Valedictorian of our class (though she still blushes when you mention it), Duke Law grad, and now working for one of the top law firms in the nation.
Facebook is amazing self-advertisement, isn’t it?
I believe we all have an inherent urge to grow towards our potential (see: Maslow‘s theory on self-actualization). This got me to thinking…
How does Facebook affect what we think our potential should be?
Our parents, cultural pressure, and Facebook end up telling us what we should be doing. This brings me back to a topic I’ve written about before: with all the constant white-noise pressure, how are all of us confused 20-, 30-, or whatever-somethings supposed to figure out what the heck we should be doing?
I think I’ve come up with the answer: we shouldn’t be doing anything.
There are those of us who started on the path to medical school due to cultural pressure, before finding out what exactly that entailed. Some of us have parents telling us what we should be like rather than what we are like. And then, Facebook…suggesting that everyone around you is living a way better life than you are. Dr. Meg Jay, a psychologist and expert on twentysomethings, points out that we end up scrambling after ideals, becoming alienated from what is true about ourselves and the world.
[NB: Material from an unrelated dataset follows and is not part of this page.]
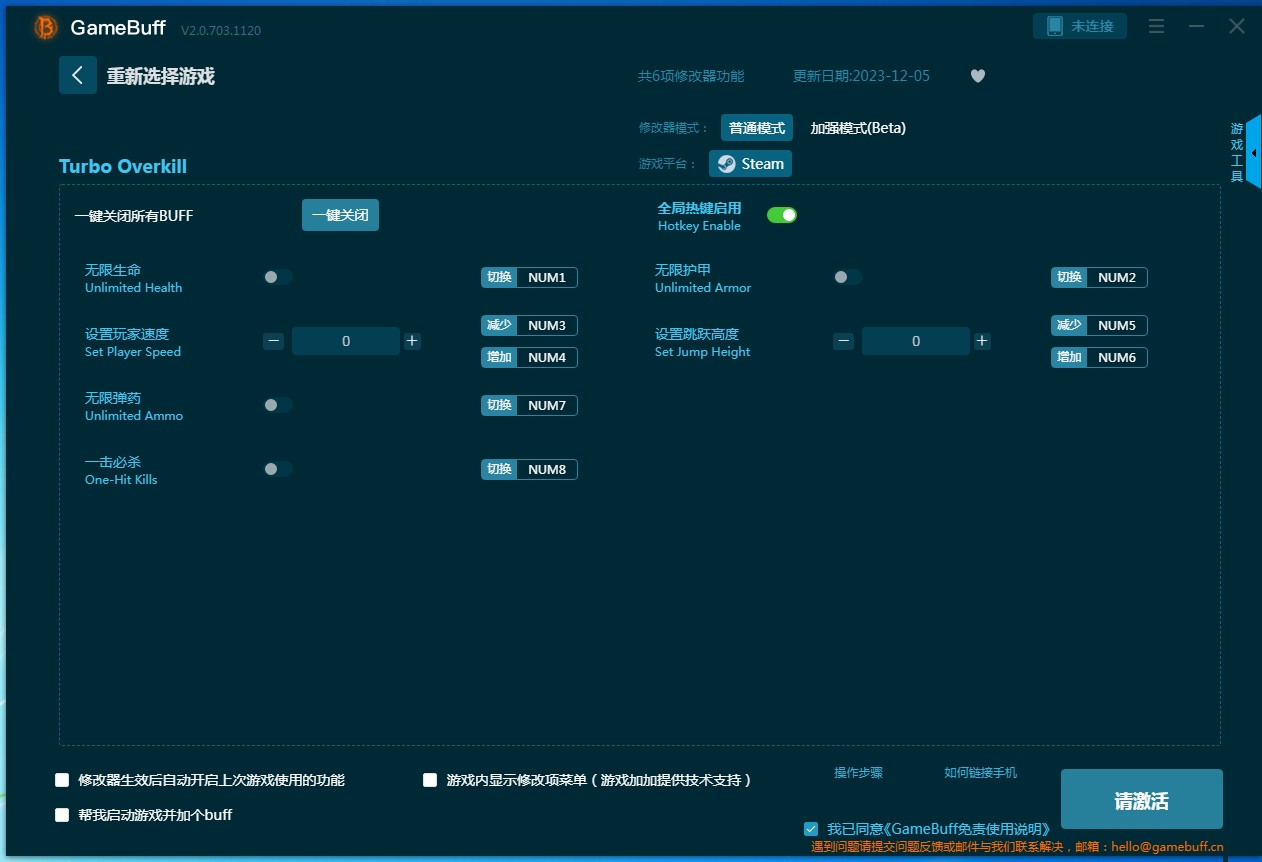
Task: Click the GameBuff logo icon
Action: point(46,28)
“Part of realizing our potential is recognizing how our particular gifts and limitations fit with the world around us,” instead of dreaming too small, or too big.
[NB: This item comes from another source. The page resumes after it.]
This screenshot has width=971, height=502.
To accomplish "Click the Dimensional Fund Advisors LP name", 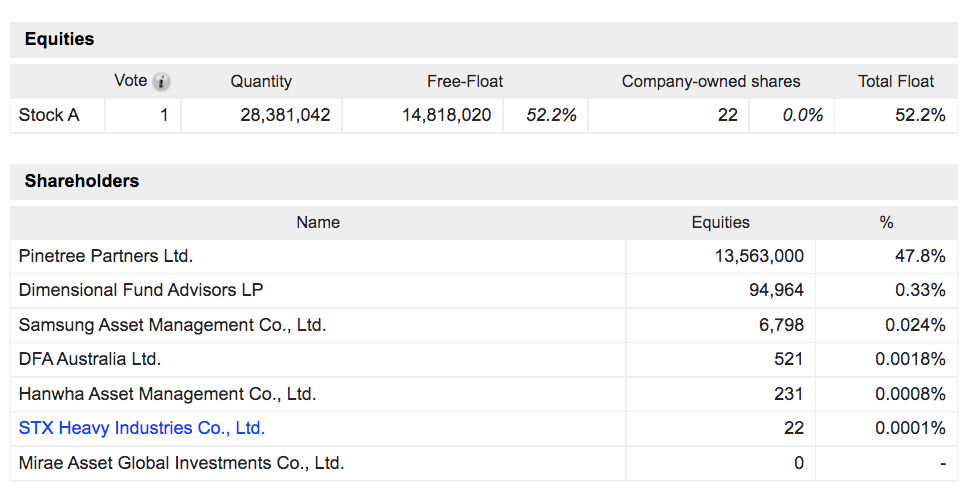I will (x=141, y=290).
When a person ends up being plagued by what is ideal rather than by what is real, their search for self-actualization becomes a hopeless search for glory, propelled by what Karen Horney (a renowned German psychoananalyst) refers to as the tyranny of the should.
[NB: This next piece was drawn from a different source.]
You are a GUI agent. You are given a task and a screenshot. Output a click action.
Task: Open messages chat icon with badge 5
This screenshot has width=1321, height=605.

“Shoulds can masquerade as high standards or lofty goals, but they are not the same. Goals direct us from the inside, but shoulds are paralyzing judgements from the outside. Goals feel like authentic dreams while shoulds feel like oppressive obligations.”†
This pits us against our own best interests.
How can you tell if you’re striving towards your potential, or if you been set off-course on a search for glory? Per Dr. Jay, it’s simple: when you talk about your life, are you sentences filled with “should’s” and “supposed to’s”?
It’s time to get real. What are your friends’ lives actually like?
In high school & college (or uni as the Canuks say), life for me was more black and white. It was easy to measure myself against those around me. Grades, internships, relationships. Now, it’s on me to figure out what I want to do.
Back to Facebook. Is it so bad that our lives look better on Facebook?
As I sat at camp under our large protective coniferous tree, I asked this question aloud. The dirtbagger-extraordinaire, Jeremy Rush, answered,
It’s good that life looks ‘better’ on Facebook. It pushes people to do cool stuff.
Hmm…I like the way you think, Mr. Rush. In simple terms, it’s also what our road trip is about. Hopefully, we inspire someone to do what they want to do, or to continue on the rough-road to accomplishing it.
There are friends doing truly incredible things, in my high school graduating class and beyond. Some choose to post on Facebook… Others don’t.
It’s time to stop worrying about how life is supposed to look. To stop feeling like you’re not doing any good just because it isn’t the best thing you see people doing.
“If we only wanted to be happy, it would be easy; but we want to be happier than other people, which is almost always more difficult, since we think them happier than they are.” – Charles de Montesquieu, writer/philosopher.
This quote reassures me that, despite Facebook, the obsessive way we compare ourselves to others is nothing new (Monsiuer de Montesquieu died in 1775). Bottom line, I like Facebook. Sure, I despise myself (not Facebook) when I realize I’ve just spent half an hour lost in the wormhole and somehow ended up on a friend-of-a-friend’s birthday album for their dog. But, that’s on me.
Life isn’t supposed to be pretty.
…or maybe it is. Point is, it’s for you to decide.
***
† Jay, Meg PhD. The Defining Decade: Why your twenties matter- and how to make the most of the now.